[begin RECORDS FOR THE EXERCISE]
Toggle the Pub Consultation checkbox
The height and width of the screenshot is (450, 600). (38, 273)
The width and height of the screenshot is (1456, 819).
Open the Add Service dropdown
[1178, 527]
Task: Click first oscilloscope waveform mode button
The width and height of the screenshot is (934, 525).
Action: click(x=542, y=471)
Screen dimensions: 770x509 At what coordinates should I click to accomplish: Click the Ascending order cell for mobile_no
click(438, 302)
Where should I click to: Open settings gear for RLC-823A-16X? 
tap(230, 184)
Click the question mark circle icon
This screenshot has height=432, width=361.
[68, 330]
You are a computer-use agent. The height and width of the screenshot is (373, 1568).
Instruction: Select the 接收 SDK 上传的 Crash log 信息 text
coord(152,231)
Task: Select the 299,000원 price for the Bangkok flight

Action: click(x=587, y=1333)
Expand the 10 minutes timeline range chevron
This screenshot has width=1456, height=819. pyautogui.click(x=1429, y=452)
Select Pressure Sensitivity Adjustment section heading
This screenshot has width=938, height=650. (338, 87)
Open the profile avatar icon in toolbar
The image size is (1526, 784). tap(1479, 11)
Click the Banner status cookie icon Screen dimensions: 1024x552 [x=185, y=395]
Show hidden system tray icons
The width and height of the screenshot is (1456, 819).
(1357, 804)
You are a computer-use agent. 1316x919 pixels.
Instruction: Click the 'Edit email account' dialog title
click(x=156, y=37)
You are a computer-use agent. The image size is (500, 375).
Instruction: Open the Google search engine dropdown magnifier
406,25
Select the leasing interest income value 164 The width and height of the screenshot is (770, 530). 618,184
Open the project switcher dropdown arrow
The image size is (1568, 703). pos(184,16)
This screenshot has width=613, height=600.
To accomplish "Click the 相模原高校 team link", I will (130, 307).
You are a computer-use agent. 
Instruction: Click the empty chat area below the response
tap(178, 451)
[end RECORDS FOR THE EXERCISE]
* _STATED PROBLEM_: Change every "dropdown" in the items above to "drop-down", keeping everything else the same.

* _RESULT_:
Toggle the Pub Consultation checkbox
The height and width of the screenshot is (450, 600). (38, 273)
The width and height of the screenshot is (1456, 819).
Open the Add Service drop-down
[1178, 527]
Task: Click first oscilloscope waveform mode button
The width and height of the screenshot is (934, 525).
Action: click(x=542, y=471)
Screen dimensions: 770x509 At what coordinates should I click to accomplish: Click the Ascending order cell for mobile_no
click(438, 302)
Where should I click to: Open settings gear for RLC-823A-16X? 
tap(230, 184)
Click the question mark circle icon
This screenshot has height=432, width=361.
[68, 330]
You are a computer-use agent. The height and width of the screenshot is (373, 1568).
Instruction: Select the 接收 SDK 上传的 Crash log 信息 text
coord(152,231)
Task: Select the 299,000원 price for the Bangkok flight

Action: click(x=587, y=1333)
Expand the 10 minutes timeline range chevron
This screenshot has width=1456, height=819. pyautogui.click(x=1429, y=452)
Select Pressure Sensitivity Adjustment section heading
This screenshot has width=938, height=650. (338, 87)
Open the profile avatar icon in toolbar
The image size is (1526, 784). tap(1479, 11)
Click the Banner status cookie icon Screen dimensions: 1024x552 [x=185, y=395]
Show hidden system tray icons
The width and height of the screenshot is (1456, 819).
(1357, 804)
You are a computer-use agent. 1316x919 pixels.
Instruction: Click the 'Edit email account' dialog title
click(x=156, y=37)
You are a computer-use agent. The image size is (500, 375).
Instruction: Open the Google search engine drop-down magnifier
406,25
Select the leasing interest income value 164 The width and height of the screenshot is (770, 530). 618,184
Open the project switcher drop-down arrow
The image size is (1568, 703). pos(184,16)
This screenshot has width=613, height=600.
To accomplish "Click the 相模原高校 team link", I will (130, 307).
You are a computer-use agent. 
Instruction: Click the empty chat area below the response
tap(178, 451)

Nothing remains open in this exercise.